For a younger generation of Uruguayans, the Frente Amplio has dominated politics for as long as they could vote. The leftist party’s mix of financial and social policies strengthened the economy, reduced poverty, and won international applause with schemes like the world’s first-ever legal marijuana market.
But cracks are emerging. Vázquez, 74, and outgoing President José Mujica, age 79, are both unlikely to run again, meaning the party must groom a new leader over the next five years while also addressing education scores that are falling, petty crimes that are rising, and an economy that is slowing from 4.5 percent growth last year to 3.5 percent growth this year and on course for 2.5 percent in 2015, according to Gabriel Oddone of accounting and consultancy services firm CPA Ferrere. Scotiabank, in its November outlook, forecasts GDP growth of 3.1 percent this year followed by 2.9 percent in 2015.
“The government of Mujica lost an opportunity to accelerate the growth of the country and introduce the big reforms the country needs to continue to develop,” said Gabriel Oddone, an economist with financial advisory firm CPA Ferrere in Montevideo. “Vázquez was elected to introduce changes to maintain the good condition of the economy.
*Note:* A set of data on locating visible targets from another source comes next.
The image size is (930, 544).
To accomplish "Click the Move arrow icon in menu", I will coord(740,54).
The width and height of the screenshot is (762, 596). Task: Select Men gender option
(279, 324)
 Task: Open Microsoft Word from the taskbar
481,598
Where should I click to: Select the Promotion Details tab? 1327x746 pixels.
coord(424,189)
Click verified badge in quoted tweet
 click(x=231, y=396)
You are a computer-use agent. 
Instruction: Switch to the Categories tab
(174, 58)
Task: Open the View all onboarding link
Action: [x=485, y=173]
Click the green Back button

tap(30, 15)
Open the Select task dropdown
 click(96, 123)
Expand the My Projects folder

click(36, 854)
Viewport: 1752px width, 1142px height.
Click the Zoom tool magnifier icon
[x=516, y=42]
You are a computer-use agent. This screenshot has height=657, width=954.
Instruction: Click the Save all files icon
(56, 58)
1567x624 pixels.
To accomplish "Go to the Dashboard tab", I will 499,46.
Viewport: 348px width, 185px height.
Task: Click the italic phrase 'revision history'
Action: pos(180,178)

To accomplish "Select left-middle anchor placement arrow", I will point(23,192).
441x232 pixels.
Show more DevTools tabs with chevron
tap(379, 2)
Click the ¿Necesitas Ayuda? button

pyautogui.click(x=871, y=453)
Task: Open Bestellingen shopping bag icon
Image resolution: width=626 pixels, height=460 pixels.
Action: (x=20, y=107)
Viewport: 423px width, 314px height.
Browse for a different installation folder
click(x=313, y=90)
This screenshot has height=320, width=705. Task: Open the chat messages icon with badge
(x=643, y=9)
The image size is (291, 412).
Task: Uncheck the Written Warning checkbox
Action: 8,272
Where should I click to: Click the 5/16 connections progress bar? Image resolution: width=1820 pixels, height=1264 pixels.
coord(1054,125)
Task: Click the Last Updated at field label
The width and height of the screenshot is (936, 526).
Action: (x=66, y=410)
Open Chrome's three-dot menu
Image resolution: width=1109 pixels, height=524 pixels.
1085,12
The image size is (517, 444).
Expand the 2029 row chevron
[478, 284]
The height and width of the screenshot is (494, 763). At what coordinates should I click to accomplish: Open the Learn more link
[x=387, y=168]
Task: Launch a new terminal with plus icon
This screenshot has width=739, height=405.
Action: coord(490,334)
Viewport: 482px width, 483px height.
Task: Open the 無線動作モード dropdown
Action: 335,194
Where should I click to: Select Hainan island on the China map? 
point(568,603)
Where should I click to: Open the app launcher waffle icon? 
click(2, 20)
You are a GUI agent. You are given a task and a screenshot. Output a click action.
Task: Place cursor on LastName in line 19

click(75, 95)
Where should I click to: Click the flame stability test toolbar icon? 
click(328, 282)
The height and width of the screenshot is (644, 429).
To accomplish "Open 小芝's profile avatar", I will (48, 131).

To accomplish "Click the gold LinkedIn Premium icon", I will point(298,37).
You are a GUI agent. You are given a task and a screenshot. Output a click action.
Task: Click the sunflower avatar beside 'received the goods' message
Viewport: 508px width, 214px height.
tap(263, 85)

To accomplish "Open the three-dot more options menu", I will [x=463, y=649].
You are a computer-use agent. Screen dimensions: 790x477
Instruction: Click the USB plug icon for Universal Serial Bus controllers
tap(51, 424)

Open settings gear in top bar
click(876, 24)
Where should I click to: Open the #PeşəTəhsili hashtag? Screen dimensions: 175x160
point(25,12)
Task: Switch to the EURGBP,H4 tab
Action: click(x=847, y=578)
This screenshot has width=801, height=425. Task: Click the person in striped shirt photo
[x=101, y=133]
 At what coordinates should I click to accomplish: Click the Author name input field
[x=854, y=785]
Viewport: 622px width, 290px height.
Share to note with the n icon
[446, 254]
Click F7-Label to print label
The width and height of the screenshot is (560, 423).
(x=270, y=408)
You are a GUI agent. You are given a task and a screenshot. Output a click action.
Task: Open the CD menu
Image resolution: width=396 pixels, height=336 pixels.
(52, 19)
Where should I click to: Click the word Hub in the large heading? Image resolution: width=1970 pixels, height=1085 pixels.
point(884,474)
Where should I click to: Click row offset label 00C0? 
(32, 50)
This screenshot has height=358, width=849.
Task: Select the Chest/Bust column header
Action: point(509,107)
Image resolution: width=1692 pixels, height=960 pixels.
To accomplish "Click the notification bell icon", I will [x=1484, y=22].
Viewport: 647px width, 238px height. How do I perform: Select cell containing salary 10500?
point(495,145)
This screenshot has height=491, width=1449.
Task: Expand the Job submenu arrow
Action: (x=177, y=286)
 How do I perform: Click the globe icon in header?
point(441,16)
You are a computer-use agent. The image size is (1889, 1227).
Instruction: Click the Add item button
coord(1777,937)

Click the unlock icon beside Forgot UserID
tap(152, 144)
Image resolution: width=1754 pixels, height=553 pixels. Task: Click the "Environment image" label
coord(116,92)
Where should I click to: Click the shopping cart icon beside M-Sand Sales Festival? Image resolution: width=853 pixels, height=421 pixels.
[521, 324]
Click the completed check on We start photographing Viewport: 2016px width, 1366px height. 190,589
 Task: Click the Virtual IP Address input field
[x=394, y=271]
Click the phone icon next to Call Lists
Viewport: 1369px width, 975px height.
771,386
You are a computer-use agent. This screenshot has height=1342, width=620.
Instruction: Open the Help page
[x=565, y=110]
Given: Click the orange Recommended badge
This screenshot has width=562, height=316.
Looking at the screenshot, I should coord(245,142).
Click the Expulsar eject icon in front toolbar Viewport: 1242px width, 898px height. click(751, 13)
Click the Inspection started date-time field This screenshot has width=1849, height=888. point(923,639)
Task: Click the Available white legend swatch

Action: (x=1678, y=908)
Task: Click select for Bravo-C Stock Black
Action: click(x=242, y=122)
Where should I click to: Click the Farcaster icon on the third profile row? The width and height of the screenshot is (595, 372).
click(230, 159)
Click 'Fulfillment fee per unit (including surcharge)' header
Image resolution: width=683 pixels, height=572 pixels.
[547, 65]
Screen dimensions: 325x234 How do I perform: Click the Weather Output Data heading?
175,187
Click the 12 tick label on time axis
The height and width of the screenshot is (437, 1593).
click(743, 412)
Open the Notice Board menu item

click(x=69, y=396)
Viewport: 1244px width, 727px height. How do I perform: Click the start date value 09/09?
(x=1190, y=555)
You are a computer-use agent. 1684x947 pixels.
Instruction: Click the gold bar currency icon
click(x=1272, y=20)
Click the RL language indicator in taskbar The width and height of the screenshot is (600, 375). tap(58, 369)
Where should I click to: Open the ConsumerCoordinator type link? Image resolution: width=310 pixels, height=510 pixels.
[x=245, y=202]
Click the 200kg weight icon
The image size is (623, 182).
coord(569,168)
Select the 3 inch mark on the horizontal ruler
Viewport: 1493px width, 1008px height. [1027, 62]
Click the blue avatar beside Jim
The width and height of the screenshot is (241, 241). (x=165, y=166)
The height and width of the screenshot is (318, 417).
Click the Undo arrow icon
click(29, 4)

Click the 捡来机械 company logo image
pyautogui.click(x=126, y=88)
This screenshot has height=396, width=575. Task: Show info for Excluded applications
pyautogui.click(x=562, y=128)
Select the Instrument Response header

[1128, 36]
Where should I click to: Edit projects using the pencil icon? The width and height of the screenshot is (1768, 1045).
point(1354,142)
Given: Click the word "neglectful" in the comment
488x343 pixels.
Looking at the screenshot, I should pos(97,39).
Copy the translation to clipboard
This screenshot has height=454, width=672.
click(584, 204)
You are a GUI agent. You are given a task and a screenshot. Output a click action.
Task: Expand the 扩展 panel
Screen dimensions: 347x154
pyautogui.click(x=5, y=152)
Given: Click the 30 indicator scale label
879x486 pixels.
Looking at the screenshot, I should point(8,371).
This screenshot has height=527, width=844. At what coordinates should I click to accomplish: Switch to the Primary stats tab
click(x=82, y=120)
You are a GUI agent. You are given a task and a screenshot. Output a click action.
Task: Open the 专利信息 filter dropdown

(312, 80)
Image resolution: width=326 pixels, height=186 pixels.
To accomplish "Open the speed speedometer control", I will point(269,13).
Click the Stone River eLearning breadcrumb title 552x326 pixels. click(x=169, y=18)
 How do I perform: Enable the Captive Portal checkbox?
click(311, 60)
This is the message the people put on the shoulders of Tabaré.”
Uruguay’s growing economy needs an education system that can supply skilled workers, said Oddone. But concerns have mounted in the wake of the latest Program for International Student Assessment (PISA) test released a year ago, which ranked Uruguayan students 55th out of 65 countries tested by the OECD worldwide—with falling scores in math, science, and reading. Other voters pointed to rising crime rates as a top concern. A think tank allied to the opposition Colorado Party reported that homicides are up about 18 percent over the past five years, and according to Uruguayan daily El País, the number of violent robberies rose 10 percent in the first half of this year from the same period in 2013.
Vázquez promised to address both crime and education, and also drew upon the strong popularity of outgoing President Mujica—who is constitutionally barred from running for a second consecutive term. Mujica increased social spending and legalized abortion rights, gay marriage, and a marijuana market, which broadened the party’s base and got him nominated for a Nobel Peace Prize.
Those initiatives are why Frente Amplio volunteer Celestino Conde, 47, was at party headquarters in Montevideo all day on Sunday, taking phone calls from voters who needed assistance getting to the polling stations—and spending about $50 of his own gas money along the way.
“This government has put people at the center,” he said, holding a clay cup of mate tea that he’d been refilling throughout the day.
Still, 43.4 percent of the electorate expressed a desire for change by voting for opposition candidate Luis Lacalle Pou—who, at age 41, was seen by some as a fresh young face after a decade of governance by the septuagenarian leaders of the Frente Amplio. Unlike Vázquez or Mujica, Pou will likely be returning to the ticket in five years.
“Lacalle Pou is a person who could bring change,” said Diego DeFranco, 25, after casting his vote Sunday. “He’s not an old man; he could bring something new.”